The next guy….the wedding he was in was one of our consulting clients, the bride wanted all the guys credit cards to be charged  because they weren’t going to  be coming in to try on. I ran all the cards and one of the cards got declined, I call the fella up and he told me that he was going to be getting paid on that Friday and that he will have the funds in his account, also that he was going to be picking his up because he actually lived in Dallas, unlike the other guys who were from all over. Friday comes and he tries on his tux and everything fits, he gets undressed then pays for his tux. As we are waiting for the receipt to print out I saw that he took one of my business cards. He signs the receipt and he’s off.

An hour or so goes by and I received a notification from Facebook says I had a message. As im staring at this I don’t recognize the name at all so I’m curious to see what it says, I open it up and it reads “Do you by chance work at stardust?” I’m normally the type of person that responds back fairly quickly, whether it be text message, phone call, freaking Facebook, so I say “Yes.....” he then replies with “Dang you're quick lol well I picked up my tux earlier I figured there aren't many yvonnes out there not a creep promise haha I was wondering if your single if you would want to go out sometime thought I'd take a shot in the dark” well the very first thing I thought was CREEPER….haha I’ve said this before, I know it takes a lot of courage to ask a girl out so 9 times out of 10 if I get asked out by a guy then why not, I believe everyone should get a chance BUT…the fact that he took my card and ask through Facebook…come on!! So I thought about how I could reply by not being bitchy so this is what I said “I'm really flattered but it’s a conflict of interest” he says “It's cool just worth a shot! Have a great rest of the day” I didn’t want to be rude since I had already rejected him so I just said “You do the same!” well I thought that was the end of the conversation but he had to go and throw this in “
Thanks if you change your mind let me know, I would really love to take you out :)

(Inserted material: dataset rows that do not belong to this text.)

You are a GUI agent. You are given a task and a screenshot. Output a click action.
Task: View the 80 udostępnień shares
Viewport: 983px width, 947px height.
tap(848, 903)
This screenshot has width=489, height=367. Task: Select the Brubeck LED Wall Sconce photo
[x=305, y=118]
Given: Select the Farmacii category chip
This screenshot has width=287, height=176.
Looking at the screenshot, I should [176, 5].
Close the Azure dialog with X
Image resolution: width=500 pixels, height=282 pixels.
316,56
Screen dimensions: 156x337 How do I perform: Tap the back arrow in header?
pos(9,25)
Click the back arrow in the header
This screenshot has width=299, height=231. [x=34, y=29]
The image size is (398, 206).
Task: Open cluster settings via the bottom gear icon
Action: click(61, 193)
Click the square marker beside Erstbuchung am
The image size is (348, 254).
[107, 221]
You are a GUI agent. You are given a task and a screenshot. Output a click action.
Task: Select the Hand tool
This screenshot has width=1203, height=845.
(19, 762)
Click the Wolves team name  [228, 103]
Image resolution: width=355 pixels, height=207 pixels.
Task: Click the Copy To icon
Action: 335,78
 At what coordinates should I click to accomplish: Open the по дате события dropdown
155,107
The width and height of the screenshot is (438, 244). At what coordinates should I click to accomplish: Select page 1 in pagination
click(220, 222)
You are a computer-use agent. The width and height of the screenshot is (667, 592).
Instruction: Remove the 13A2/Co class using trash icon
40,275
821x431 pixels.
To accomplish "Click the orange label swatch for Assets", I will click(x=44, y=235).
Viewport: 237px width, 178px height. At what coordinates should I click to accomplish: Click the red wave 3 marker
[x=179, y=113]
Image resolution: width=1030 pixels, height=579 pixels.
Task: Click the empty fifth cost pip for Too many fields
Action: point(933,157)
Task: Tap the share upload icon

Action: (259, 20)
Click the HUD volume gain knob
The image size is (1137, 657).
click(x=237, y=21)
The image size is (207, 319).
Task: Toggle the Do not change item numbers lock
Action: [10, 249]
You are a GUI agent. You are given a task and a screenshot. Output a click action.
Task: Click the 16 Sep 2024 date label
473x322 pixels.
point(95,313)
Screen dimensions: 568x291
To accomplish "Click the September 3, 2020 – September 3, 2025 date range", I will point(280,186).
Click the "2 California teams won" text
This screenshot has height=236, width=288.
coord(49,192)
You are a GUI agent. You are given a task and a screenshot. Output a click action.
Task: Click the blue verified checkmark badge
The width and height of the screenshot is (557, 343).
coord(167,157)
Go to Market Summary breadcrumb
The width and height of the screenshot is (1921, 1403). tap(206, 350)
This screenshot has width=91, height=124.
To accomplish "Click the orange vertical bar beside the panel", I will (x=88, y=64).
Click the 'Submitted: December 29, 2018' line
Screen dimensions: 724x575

Some may say that that was “game plan” but I mean seriously guys, what ever happen to the old days and I mean back before cell phones were out and you actually got to get to know someone, rather then try to Facebook stalk someone…I wont end it with my “signature mark” seeing as how I never really went on a date with these randoms

Sunday, November 21, 2010

THE LAME-O

My friend Natalie has this one guy friend Keith, whom I had never met up until a few months ago. He met us at a bar and after meeting me apparently he was asking Natalie about me saying “who is that, she’s cute, is she single, what’s her story?”  She filled in him by saying “that’s Yvonne, she was practically married but now she’s single, she’s just enjoying single life now” After we left the bar Natalie told me he was asking about me and I just said “ok, coooool” The following day I got a text from Natalie asking me if I wanted to join her and a couple of her friends for brunch, I declined I had to recover from the previous night. A couple of seconds later she sent me (so I thought) another text saying “hey THE KEITH wants your number, can I give it to him?” So I said “well if he really wants it that bad HE can ask me himself” several minutes go by and I receive a text from a number I didn’t recognize and it read “hey this is THE KEITH can I have your number” WOW….so I wrote him back saying “well seeing as how you just text me I guess you already have it.” After that I started to get text messages from him like every other day asking me if I would go to dinner with him. After awhile of begging I finally gave in and say “fine, I’m off on Sunday lets do something then 

 A few days pass and we decided to just keep it low key and make dinner and have wine at Natalie’s place. After dinner she got a call from Keith asking what we were doing, she invited him over. (Keep in mind this is before our date) Before Keith arrived at her place I was in the middle of watching “The Bounty Hunter”. He comes in says hello to me then heads out to the patio with Natalie, once they walked back inside I’m sitting on the couch with a glass of wine just enjoying the movie. He sits next to me and he’s trying to talk to me and at one point he then says “geez Yvonne we gotta get you loosen up, relax, and have a good time” Ok for one I was in the middle of movie, I mean who really interrupts someone while they have their attention elsewhere. Second, I’m sick and tried of guys trying to get me to drink to ensure that I have a “good” time, sorry people but I don’t need alcohol to have fun!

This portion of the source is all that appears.